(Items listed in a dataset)
+ + +

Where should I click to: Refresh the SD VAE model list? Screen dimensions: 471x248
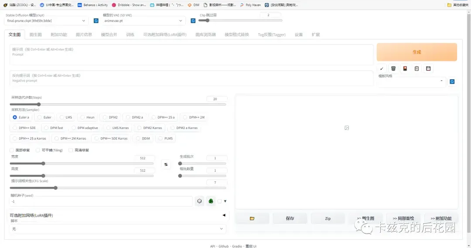pos(193,21)
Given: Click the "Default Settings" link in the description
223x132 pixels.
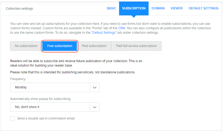Looking at the screenshot, I should pos(104,33).
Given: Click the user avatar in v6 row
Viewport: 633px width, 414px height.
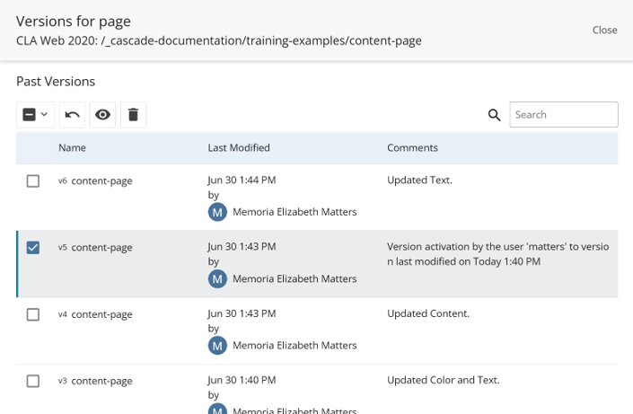Looking at the screenshot, I should coord(217,212).
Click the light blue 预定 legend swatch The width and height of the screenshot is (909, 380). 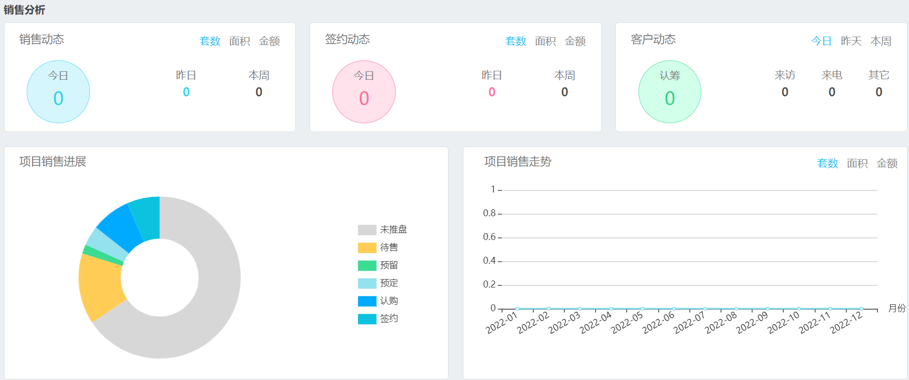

+ + +

● Problem statement: Repeat every record above exactly, except the pictures.

● Written answer:
Where should I click to: Refresh the SD VAE model list? Screen dimensions: 471x248
pos(193,21)
Given: Click the "Default Settings" link in the description
223x132 pixels.
Looking at the screenshot, I should pos(104,33).
Given: Click the user avatar in v6 row
Viewport: 633px width, 414px height.
Looking at the screenshot, I should coord(217,212).
Click the light blue 预定 legend swatch The width and height of the screenshot is (909, 380). 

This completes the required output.